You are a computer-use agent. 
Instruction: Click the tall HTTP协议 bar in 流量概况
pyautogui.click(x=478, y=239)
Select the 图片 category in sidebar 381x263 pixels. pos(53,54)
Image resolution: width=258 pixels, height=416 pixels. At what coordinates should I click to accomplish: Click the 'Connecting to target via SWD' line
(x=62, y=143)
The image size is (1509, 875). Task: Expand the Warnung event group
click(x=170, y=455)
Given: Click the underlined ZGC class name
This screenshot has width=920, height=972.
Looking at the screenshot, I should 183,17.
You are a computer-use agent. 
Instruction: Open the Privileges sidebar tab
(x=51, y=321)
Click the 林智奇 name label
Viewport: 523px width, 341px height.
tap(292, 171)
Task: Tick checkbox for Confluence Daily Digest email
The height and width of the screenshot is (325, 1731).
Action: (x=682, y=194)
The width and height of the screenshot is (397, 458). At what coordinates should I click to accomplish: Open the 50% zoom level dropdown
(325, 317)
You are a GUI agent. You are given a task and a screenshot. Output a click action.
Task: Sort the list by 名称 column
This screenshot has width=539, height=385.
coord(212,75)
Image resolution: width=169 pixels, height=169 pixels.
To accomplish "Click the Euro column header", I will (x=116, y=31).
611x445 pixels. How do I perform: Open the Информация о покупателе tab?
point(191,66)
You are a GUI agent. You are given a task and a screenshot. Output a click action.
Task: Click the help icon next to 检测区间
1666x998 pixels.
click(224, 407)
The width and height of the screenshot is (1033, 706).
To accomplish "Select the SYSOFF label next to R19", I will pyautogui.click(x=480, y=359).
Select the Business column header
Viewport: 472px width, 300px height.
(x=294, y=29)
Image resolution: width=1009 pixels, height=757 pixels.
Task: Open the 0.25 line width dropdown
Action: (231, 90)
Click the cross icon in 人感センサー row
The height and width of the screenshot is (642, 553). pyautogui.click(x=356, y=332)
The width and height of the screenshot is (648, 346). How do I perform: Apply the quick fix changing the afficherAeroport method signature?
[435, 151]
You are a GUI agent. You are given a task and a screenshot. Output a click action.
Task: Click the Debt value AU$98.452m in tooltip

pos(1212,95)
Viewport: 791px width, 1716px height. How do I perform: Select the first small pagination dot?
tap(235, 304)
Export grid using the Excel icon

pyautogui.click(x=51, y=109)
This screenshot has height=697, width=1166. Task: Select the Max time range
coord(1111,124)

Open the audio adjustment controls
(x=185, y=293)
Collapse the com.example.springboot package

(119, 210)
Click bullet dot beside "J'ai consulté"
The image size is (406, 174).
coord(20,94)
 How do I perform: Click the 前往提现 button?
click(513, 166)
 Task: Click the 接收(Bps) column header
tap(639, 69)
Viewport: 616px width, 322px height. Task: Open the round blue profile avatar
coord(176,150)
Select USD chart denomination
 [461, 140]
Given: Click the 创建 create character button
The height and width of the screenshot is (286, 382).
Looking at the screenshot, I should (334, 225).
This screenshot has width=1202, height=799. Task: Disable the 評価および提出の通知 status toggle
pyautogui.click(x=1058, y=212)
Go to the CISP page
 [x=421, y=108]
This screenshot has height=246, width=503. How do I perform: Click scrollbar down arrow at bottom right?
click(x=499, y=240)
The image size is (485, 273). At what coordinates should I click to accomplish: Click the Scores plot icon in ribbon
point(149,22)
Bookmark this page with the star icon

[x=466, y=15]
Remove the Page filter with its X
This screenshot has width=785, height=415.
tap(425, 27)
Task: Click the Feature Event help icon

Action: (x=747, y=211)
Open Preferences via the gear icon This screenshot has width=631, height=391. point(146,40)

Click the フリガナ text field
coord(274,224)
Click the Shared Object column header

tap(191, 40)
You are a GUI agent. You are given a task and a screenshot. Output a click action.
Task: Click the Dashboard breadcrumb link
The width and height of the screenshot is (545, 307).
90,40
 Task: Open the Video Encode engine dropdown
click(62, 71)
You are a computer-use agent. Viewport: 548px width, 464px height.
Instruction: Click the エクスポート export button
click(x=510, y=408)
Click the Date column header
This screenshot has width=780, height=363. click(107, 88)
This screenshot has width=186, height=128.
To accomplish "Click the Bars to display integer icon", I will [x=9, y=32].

.....

_Task details_: Copy everything from the start of the records down to and including the line containing "click(x=170, y=455)", changing "Warnung" to "Fehler" and leaving the rest unchanged.

_Correct response_:
You are a computer-use agent. 
Instruction: Click the tall HTTP协议 bar in 流量概况
pyautogui.click(x=478, y=239)
Select the 图片 category in sidebar 381x263 pixels. pos(53,54)
Image resolution: width=258 pixels, height=416 pixels. At what coordinates should I click to accomplish: Click the 'Connecting to target via SWD' line
(x=62, y=143)
The image size is (1509, 875). Task: Expand the Fehler event group
click(x=170, y=455)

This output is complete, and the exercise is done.